В завывающий голос подмешивалась полупьяная нечленораздельность, будто у оратора порой заплетался язык, а также восторженная убежденность и напор полководца, ярящего легионы перед решающим сражением.

Этот голос был мне определенно знаком, и страшна была его перемена. Не глупое бубукание трактирного шута, развлекающего пьяную компанию смуровских патриотов. Не бормотание уличного дурачка, пророчествующего нам с Ханжиным казни египетские и Стахову Дикую Охоту.

По прежнему шепеляво-захлебывающийся, но теперь — грозный, повелительный, голос Державина.

Голос не шута, но пророка, многократно усиленный эхом, вещал из-за скал:

— Ибо введя в чертоги свои блудницу вавилонскую, отверзнулся от Света! Разумом помрачнев, устремился ко злу! Повлек за собой и вас, агнцев невинных, и вас — сирых, убогих, повел на заклание! Блудница же его же его спуталась со Зверем из Бездны, что прислан нам грешным в укор и на погибель!

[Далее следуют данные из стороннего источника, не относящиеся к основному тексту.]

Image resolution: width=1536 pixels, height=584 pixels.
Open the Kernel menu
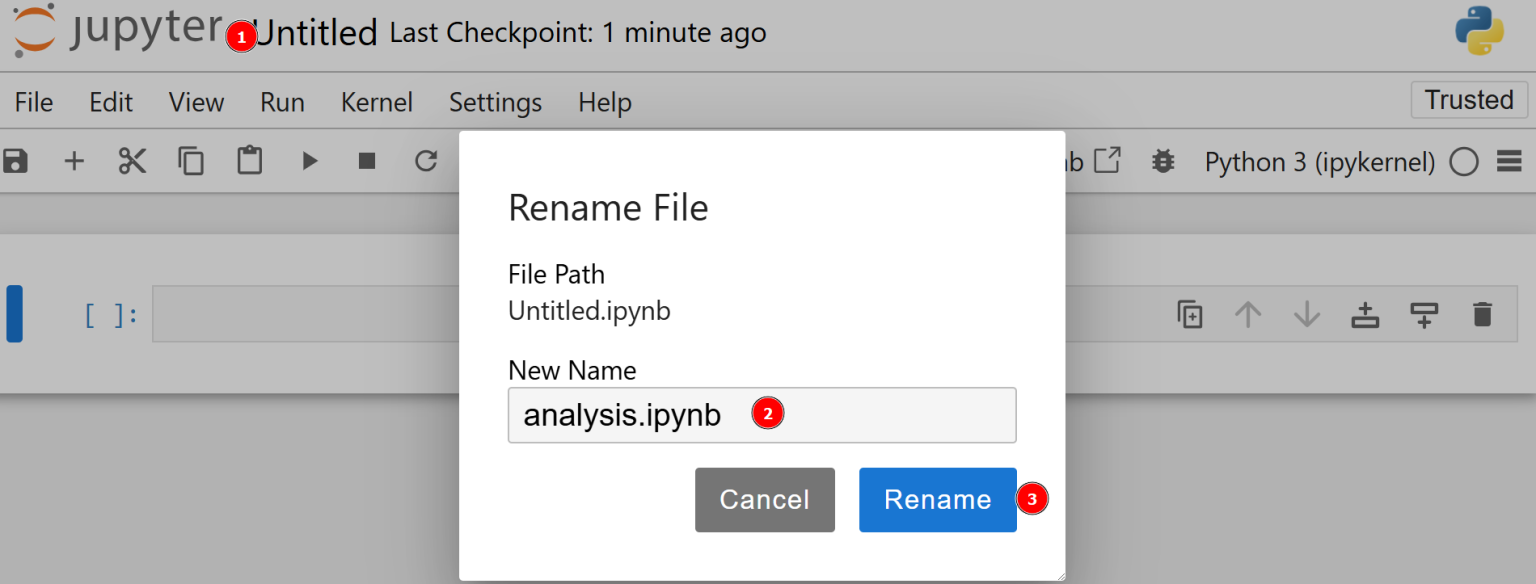(376, 102)
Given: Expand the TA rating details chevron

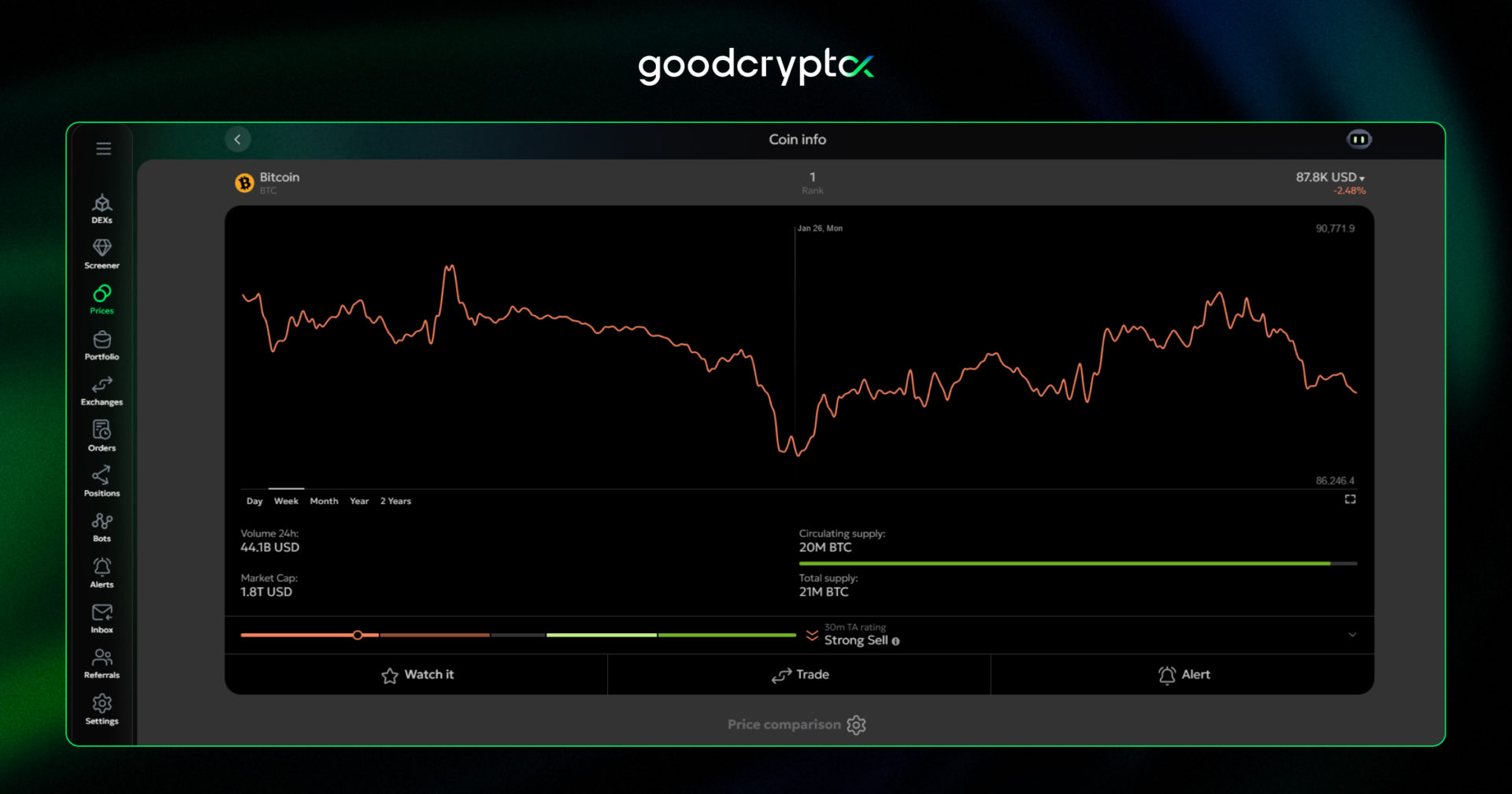Looking at the screenshot, I should [x=1352, y=635].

Тот, над кем насмехаетесь, кого Глиньком прозвали — есмь исчадие адское, левиафаново отродье, кракен!

Лестревич первым проскакивает узкое гирло растоки; мы спешим за ним.

Вот она какая — мельница… громоздится за линией крылатых всадников, циклопическое сооружение, чудовищных размеров колесо — затянутое мохом, архаичное, мегалитическое, мрачное — под стать окружающим скалам.

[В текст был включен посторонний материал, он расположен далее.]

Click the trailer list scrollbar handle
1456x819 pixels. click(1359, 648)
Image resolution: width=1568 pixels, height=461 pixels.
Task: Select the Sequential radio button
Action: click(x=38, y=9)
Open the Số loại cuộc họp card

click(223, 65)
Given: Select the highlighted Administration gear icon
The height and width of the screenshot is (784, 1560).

В свете самодельных пакляных факелов, в чехарде огненных отблесков, в зловещих отсветах пожара перед нами предстал новый мессия, не шут, но пророк:

— Ибо мельница сия есмь града нашего сердце! Личина его молочноречная, кисельнобережная, она есмь златой орех! И расколется ныне скорлупа орешная, осыпется грешная шелуха! И следом пребудут громы и молнии! И дымы и коням подобные акриды! И космы львиные и хвосты скорпионовы! Ибо тот, кого выбрали вы по неразумению себе в цари, кого зовете вы Мстиславом Усинским — есмь греховник и соблазнитель, и имя его — Аспид. Отринувши слово, оборотился ко мраку и, вас поведя за собою — первым сгинул!..

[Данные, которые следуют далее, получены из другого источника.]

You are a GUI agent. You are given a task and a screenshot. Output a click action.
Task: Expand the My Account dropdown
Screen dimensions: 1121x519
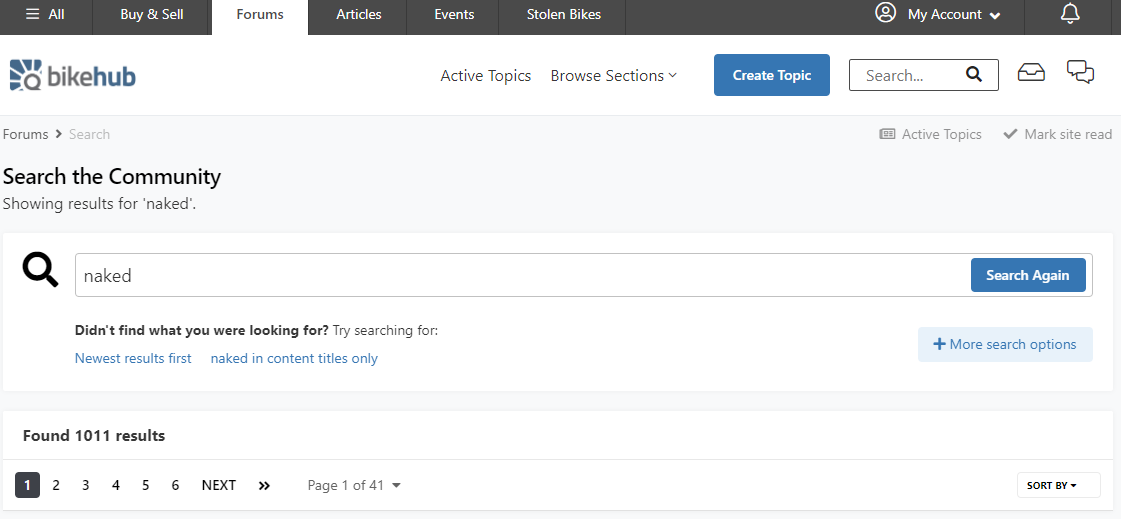pos(938,15)
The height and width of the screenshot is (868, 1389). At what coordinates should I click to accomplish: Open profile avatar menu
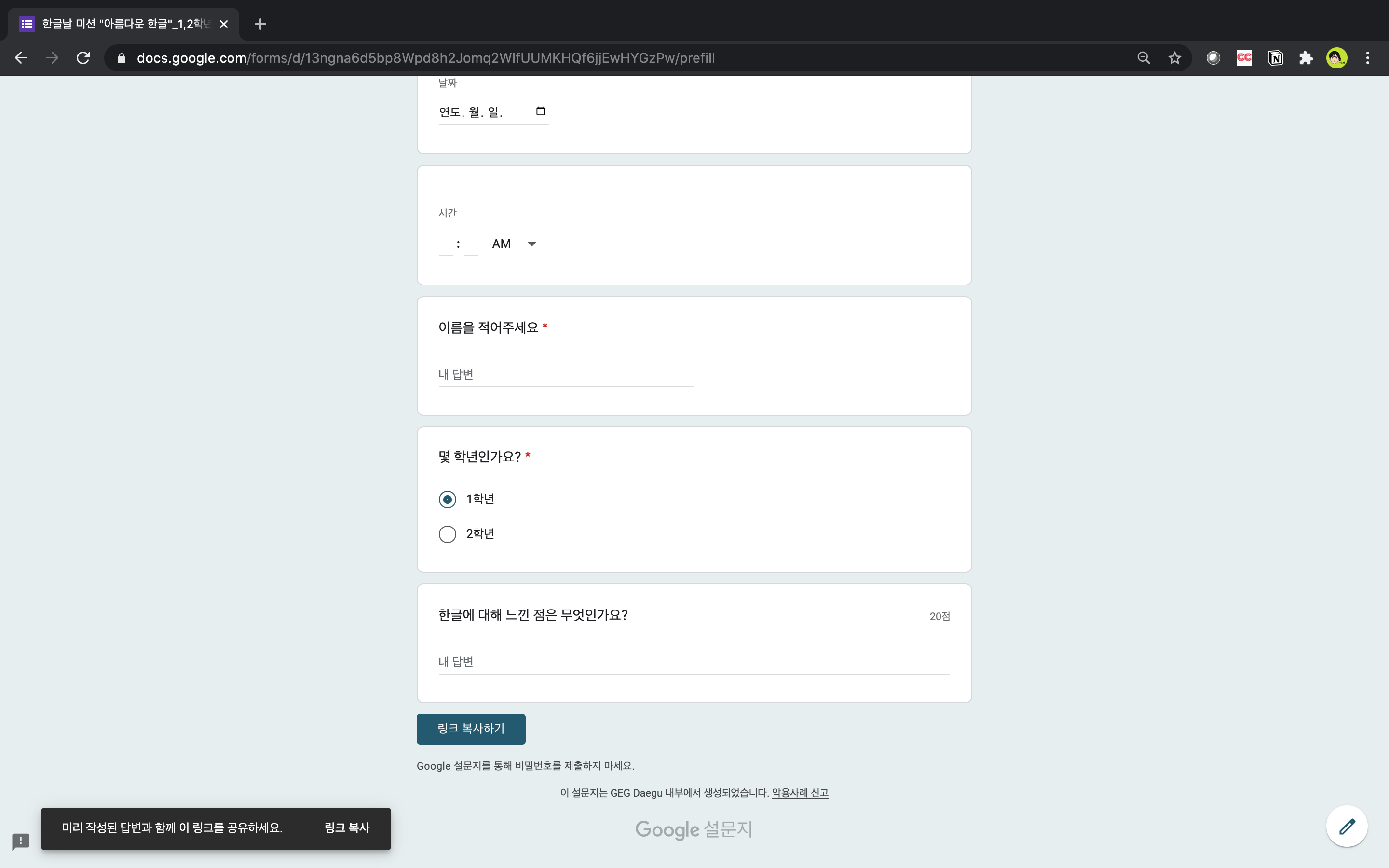click(1336, 58)
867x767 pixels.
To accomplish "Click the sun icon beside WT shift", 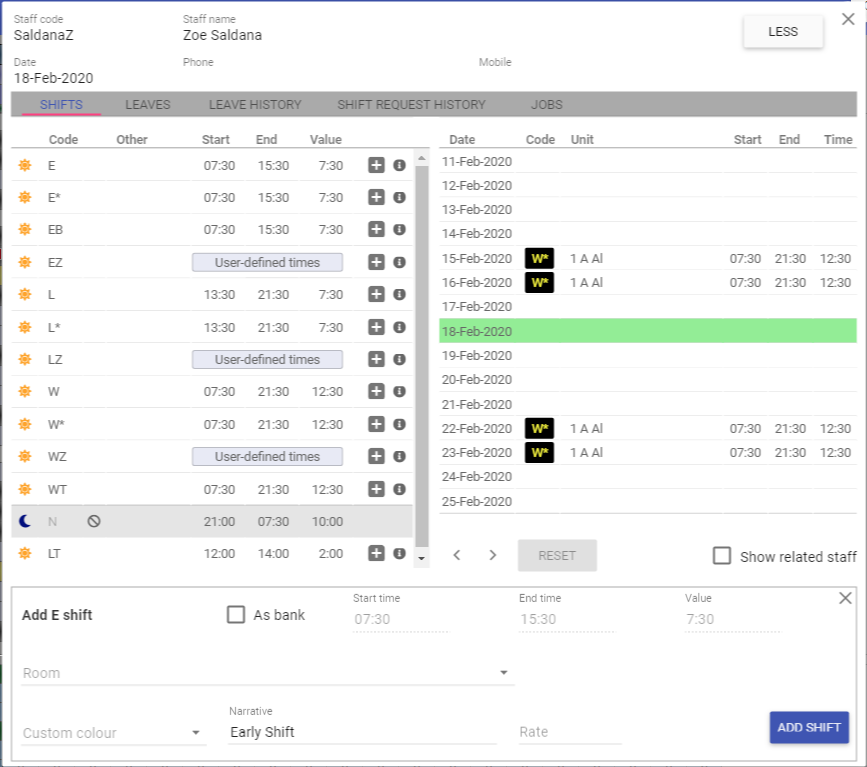I will tap(25, 489).
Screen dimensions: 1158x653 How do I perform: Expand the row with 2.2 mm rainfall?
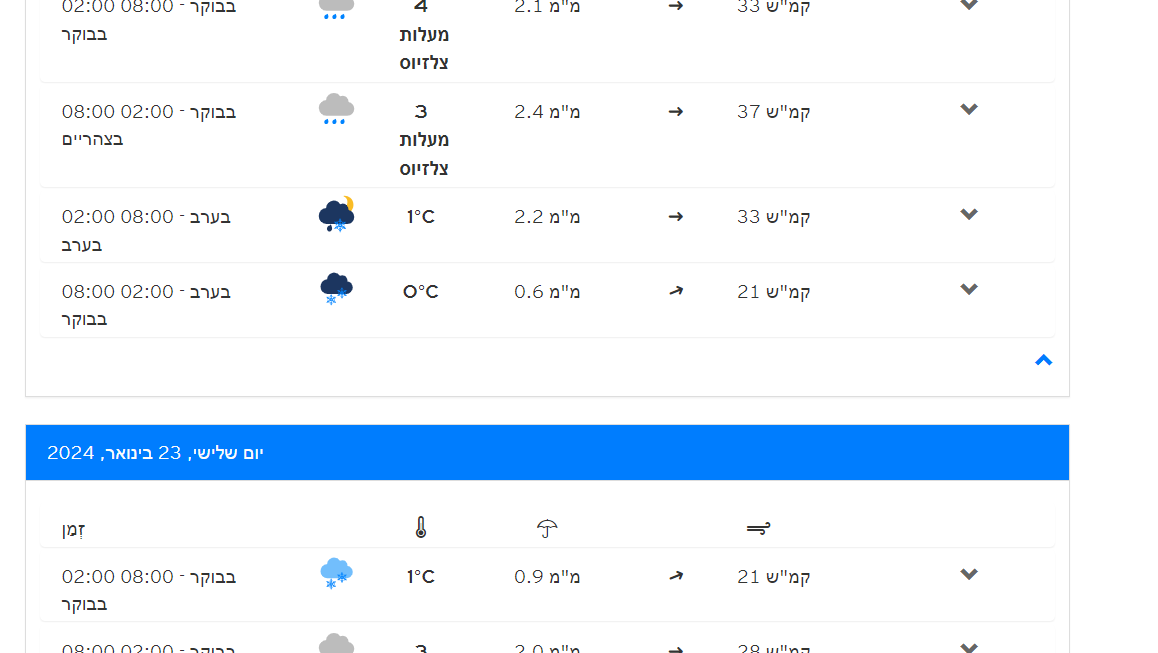point(968,215)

Шумела и волновалась разъяренная толпа, окружившая мельницу. Что-то средневековое, бунтарское было в них, вооруженных тем, что под руку попалось — вилами, слегами, топорами, поленьями поухватистей… Блики факелов играли на лезвиях страшных кос с переставленными напрямую, на манер копий лезвиями. Будто страшное эхо кровавых событий темного средневековья, словно ожившая реконструкция книжных гравюр, из смутных эпох, памятных теперешним гимназистам в основном по лаконичной реляции генерал-аншефа С. «Ура! Варшава наша!», и еще более лаконичного ответа Императрицы — «Ура, фельдмаршал!»…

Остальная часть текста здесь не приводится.